Paragraph 43

Beanstandung von Beschlüssen

(1) Die oder der Vorsitzende und die stellvertretenden Vorsitzenden des Kirchenkreisvorstandes haben die Pflicht, einen Beschluss des Kirchenkreisvorstandes oder eines Ausschusses zu beanstanden, wenn sie ihn für rechtswidrig halten oder wenn der Beschluss einer Weisung des Landeskirchenamtes widerspricht.

(2) Die Hauptsatzung des Kirchenkreises kann vorsehen, dass der Kirchenkreisvorstand die Zuständigkeit für Beanstandungen an Stelle einer der in Absatz 1 genannten Personen einem anderen Mitglied des Kirchenkreisvorstandes übertragen kann.
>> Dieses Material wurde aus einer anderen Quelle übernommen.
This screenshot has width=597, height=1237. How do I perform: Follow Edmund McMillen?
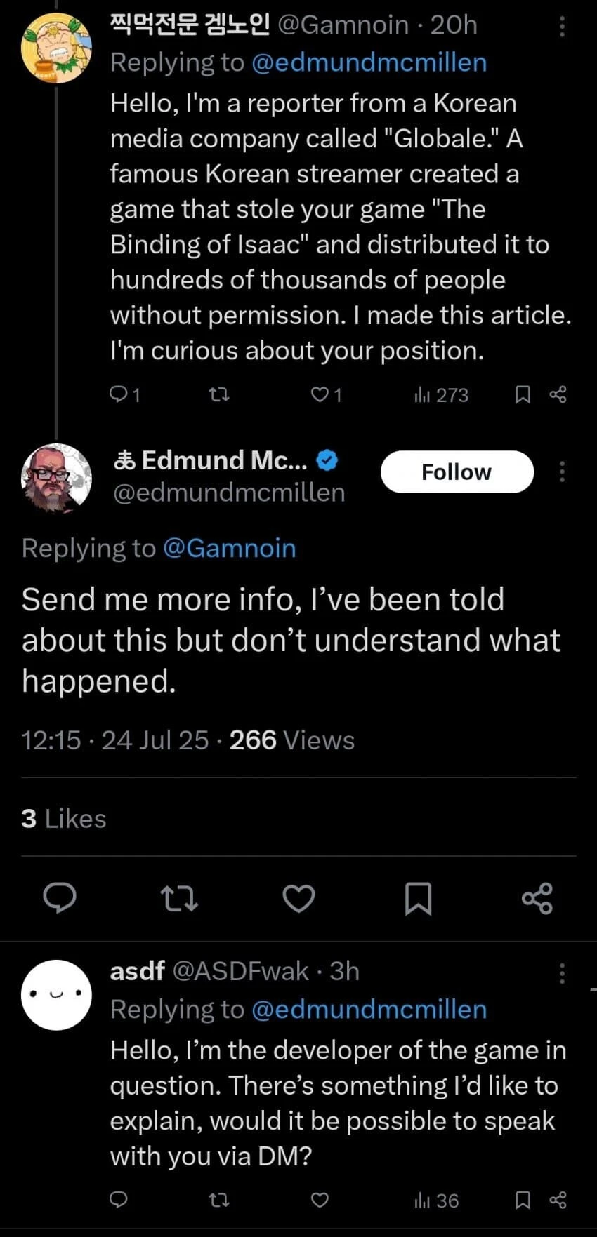coord(457,472)
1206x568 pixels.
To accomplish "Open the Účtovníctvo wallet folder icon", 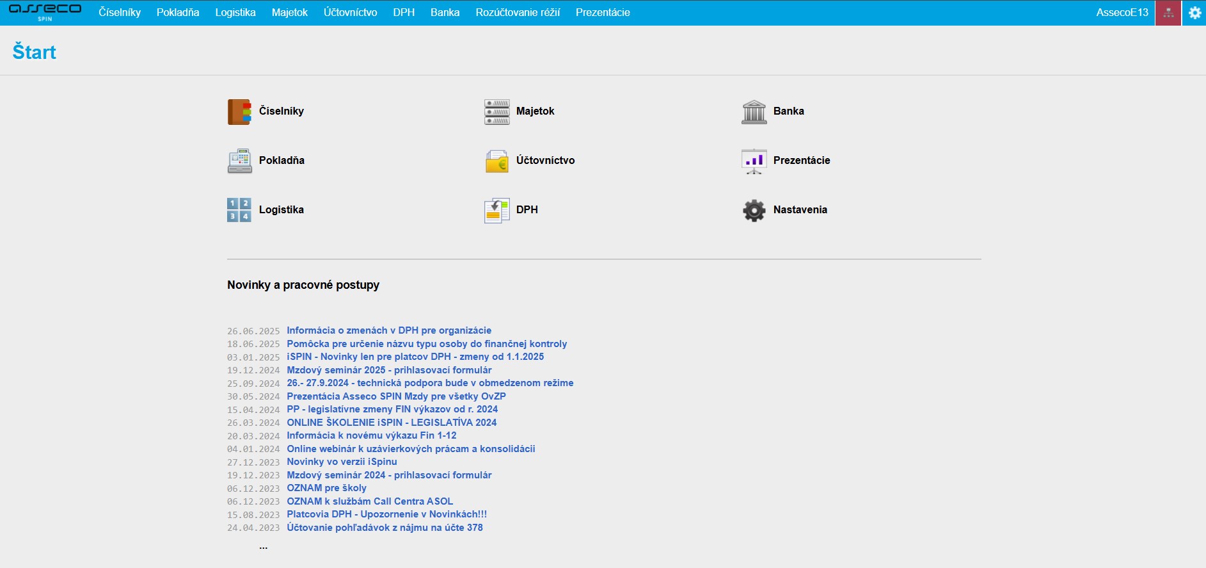I will [x=496, y=161].

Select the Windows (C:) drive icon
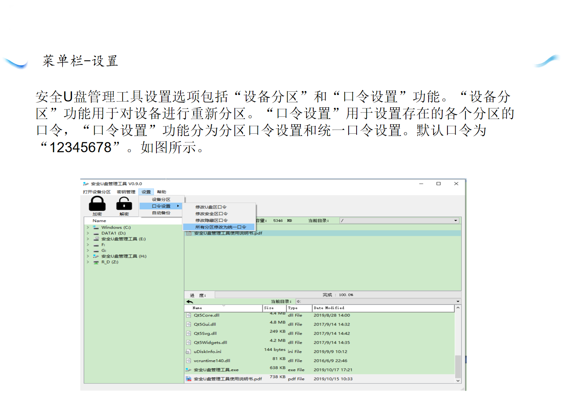pyautogui.click(x=96, y=227)
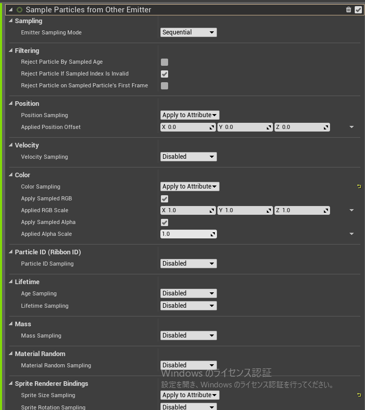Click the Applied Alpha Scale field arrow icon
Screen dimensions: 365x410
click(213, 234)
Das Mitglied muss über die zur ordnungsgemäßen Wahrnehmung dieser Aufgabe erforderlichen Kenntnisse, Fähigkeiten und fachlichen Erfahrungen verfügen und sich schriftlich bereiterklären, die Aufgabe einschließlich der damit verbundenen Haftung zu übernehmen.

(3) Ein beanstandeter Beschluss darf nicht ausgeführt werden.

(4) Hebt der Kirchenkreisvorstand auf die Beanstandung hin den Beschluss nicht auf, so ist die Entscheidung des Landeskirchenamtes einzuholen. Hält das Landeskirchenamt die Beanstandung für gerechtfertigt, so verfährt es nach § 65. Anderenfalls erklärt es die Beanstandung für unwirksam.